Mit dem Gesamteinsatzleiter arbeiteten wir vom SEK einen Plan aus, von dem wir uns trotz aller Probleme einiges versprachen. Er basierte darauf, dass sich in den für den Geldtransport vorgesehenen Hubschrauber ein paar von unseren Leuten einschmuggelten. Nur durfte der Erpresser den Abflug nicht beobachten. Sobald er die Strategie durchschaute, wäre die Übergabe erneut geplatzt und der Erpresser auf und davon. Um das zu verhindern, verfielen wir auf ein geniales Täuschungsmanöver. Ein Hubschrauber ohne Polizeikennzeichen, der genau der für den Geldtransport vorgesehenen Maschine entsprach, wurde in der Nähe von Regensburg bereitgestellt, an Bord außer mir drei hervorragend ausgebildete Einsatzleute sowie ein Hundeführer samt Vierbeiner. Sobald die Aktion angelaufen war, würden beide Maschinen klammheimlich die Rollen wechseln.
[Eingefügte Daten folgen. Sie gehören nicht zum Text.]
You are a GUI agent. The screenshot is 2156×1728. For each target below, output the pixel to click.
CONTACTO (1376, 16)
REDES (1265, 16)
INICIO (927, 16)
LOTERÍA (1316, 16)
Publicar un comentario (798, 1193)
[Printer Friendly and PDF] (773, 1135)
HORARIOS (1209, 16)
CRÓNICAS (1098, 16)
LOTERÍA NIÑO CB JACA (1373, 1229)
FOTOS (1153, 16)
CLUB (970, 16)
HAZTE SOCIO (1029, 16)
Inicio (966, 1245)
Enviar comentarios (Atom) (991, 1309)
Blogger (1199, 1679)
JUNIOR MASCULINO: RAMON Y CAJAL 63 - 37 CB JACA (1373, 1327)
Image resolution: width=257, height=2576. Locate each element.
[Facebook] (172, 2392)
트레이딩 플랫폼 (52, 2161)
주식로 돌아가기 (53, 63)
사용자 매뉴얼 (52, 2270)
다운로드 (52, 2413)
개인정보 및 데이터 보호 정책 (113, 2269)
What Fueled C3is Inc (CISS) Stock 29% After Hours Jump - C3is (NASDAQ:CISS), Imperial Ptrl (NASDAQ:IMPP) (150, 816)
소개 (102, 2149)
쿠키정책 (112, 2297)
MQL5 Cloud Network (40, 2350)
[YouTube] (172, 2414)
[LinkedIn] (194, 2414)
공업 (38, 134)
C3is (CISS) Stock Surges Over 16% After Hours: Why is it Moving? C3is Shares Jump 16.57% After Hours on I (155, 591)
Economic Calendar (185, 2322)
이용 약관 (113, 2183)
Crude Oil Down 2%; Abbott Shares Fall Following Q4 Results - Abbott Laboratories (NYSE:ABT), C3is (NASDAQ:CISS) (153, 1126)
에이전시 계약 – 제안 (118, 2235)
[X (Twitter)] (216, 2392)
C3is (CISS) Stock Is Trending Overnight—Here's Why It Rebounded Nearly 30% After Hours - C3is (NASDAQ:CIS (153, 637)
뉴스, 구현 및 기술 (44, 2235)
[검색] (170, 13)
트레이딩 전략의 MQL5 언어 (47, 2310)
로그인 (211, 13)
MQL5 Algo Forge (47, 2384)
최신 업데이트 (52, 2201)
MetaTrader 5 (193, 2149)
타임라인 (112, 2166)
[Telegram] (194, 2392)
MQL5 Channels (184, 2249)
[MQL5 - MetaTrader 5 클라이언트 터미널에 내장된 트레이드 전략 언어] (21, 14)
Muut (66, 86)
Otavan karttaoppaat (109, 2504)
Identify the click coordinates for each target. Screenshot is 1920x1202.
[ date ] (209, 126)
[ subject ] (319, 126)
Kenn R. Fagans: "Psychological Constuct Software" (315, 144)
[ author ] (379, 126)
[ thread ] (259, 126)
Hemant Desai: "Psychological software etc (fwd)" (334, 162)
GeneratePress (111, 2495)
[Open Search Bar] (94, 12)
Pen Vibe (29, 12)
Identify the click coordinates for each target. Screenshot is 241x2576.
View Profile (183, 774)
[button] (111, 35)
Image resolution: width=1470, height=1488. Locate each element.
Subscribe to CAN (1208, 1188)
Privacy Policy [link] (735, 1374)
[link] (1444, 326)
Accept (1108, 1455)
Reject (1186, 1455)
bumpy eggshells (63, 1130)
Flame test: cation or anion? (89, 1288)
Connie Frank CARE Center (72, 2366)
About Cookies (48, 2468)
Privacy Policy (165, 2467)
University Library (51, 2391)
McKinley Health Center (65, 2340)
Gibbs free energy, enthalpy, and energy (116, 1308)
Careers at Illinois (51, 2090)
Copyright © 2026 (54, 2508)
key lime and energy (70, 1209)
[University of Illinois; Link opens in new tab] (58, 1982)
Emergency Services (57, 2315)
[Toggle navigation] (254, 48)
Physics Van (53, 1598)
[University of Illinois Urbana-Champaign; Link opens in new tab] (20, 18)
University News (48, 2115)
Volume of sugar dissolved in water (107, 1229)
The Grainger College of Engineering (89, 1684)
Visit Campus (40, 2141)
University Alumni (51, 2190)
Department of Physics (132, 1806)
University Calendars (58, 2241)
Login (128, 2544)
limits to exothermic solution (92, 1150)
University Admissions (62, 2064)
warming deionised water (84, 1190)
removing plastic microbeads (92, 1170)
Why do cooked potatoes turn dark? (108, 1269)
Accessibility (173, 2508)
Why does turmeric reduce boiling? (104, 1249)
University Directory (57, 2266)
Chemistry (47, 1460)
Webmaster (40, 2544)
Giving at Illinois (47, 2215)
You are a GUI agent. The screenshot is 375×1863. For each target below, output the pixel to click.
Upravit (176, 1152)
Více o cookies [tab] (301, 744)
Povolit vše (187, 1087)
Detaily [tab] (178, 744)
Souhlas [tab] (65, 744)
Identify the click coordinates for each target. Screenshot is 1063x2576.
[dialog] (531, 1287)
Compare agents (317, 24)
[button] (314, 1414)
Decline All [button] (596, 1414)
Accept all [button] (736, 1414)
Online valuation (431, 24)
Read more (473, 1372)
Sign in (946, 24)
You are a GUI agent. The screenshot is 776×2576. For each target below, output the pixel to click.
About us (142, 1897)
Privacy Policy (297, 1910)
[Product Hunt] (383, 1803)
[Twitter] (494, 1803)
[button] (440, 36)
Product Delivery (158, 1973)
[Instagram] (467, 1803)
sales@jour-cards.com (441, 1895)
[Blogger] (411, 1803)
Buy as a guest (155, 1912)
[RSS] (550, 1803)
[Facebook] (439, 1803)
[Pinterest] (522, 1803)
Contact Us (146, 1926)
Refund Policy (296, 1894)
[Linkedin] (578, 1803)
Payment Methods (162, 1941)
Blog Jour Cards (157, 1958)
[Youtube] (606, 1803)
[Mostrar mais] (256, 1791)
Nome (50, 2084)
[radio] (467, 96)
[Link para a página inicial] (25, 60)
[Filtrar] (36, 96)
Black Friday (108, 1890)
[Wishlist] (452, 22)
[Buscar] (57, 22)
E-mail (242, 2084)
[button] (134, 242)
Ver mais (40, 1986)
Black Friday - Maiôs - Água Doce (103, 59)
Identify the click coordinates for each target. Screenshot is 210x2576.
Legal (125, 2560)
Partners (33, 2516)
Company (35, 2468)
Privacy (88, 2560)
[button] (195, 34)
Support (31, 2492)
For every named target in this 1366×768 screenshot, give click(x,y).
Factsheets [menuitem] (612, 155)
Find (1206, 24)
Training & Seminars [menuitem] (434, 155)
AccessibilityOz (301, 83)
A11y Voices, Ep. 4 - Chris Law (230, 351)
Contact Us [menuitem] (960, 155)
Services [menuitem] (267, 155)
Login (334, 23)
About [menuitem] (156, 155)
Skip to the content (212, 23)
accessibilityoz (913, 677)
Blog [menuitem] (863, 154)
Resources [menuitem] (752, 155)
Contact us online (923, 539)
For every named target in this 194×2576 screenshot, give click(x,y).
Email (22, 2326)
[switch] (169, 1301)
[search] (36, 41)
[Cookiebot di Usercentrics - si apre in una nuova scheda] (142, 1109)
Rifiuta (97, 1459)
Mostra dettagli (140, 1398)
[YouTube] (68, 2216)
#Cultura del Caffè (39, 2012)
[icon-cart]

Der Samstag kam, und wir warteten auf den Anruf, der uns die Abwurfstelle verraten würde. Erst kurz nach 19 Uhr meldete sich der Erpresser. Offenbar wollte er sich im Schutz der Dunkelheit mit dem Geld aus dem Staub machen. Eine erneute Komplikation, doch wir blieben bei unserem Plan. Hubschrauber Nummer eins mit dem Lösegeld, das aus 20 Metern Höhe abgeworfen werden sollte, stieg auf, drehte jedoch ab, nachdem er außer Sichtweite war, um Kurs auf Regensburg zu nehmen. In Windeseile luden wir dort das Geld um und starteten Richtung Bayerischer Wald. Zunächst erlebten wir hektische Minuten, weil wir das angegebene Abwurfgebiet auf unserer topografischen Karte nicht finden konnten. Endlich entdeckten wir das Areal in unwegsamer Bergregion. In dieser Wildnis einen geeigneten Landeplatz oder zumindest eine Lichtung zu finden, wo wir vor dem Geldabwurf abgesetzt werden konnten, würde gar nicht so einfach sein. Nah genug, um den Anschluss zum Erpresser nicht zu verlieren, und weit genug entfernt, um von der Abwurfstelle aus nicht gesehen zu werden.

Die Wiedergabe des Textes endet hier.